Hay que mantener una distancia, un escepticismo, muy necesario, para no convertirse en mero copista acrítico de las fuentes o retorcerlas para que sirvan a nuestros intereses -piénsese en el revival espartano reciente, por parte de la ultraderecha occidental-. Sin embargo, esa prevención puede haberse tornado excesiva. Ahora parece que nos separa una barrera infranqueable de nuestros antepasados, que no somos capaces de entenderlos, compartir sus afanes y ponernos en su lugar. Peor aún, que no pueden servirnos de ayuda a la hora de orientarnos por este mundo. Postura que, como pueden imaginar, dado mi pasado, no comparto.

¿Y de qué va el libro de Beard a todo esto? Pues, como les decía al principio, aunque no es lo que esperaba, no me ha disgustado. Se trata de una colección de críticas de esta historiadora a libros y publicaciones sobre la antigüedad grecolatina.
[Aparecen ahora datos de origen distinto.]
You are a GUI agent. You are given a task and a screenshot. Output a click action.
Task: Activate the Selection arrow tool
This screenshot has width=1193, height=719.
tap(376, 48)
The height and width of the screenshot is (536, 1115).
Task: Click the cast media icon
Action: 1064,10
Reseñas que no se limitan a indicar si el libro está bien o mal, si cumple con los objetivos que se proponía o se ajusta a lo que conocemos. En cada una de ellas, Beard aprovecha para hacer uso de su erudición, iluminando aspectos poco conocidos del tema en cuestión. Por ejemplo, en el fragmento que abre esta entrada, partiendo de un libro sobre conjuros en el mundo romano, se embarca en una discusión sobre hasta qué punto existía una cultura de las élites, como en occidente, o una común con diferencias de grado, en donde el poder se expresase en la calidad de los productos encargados.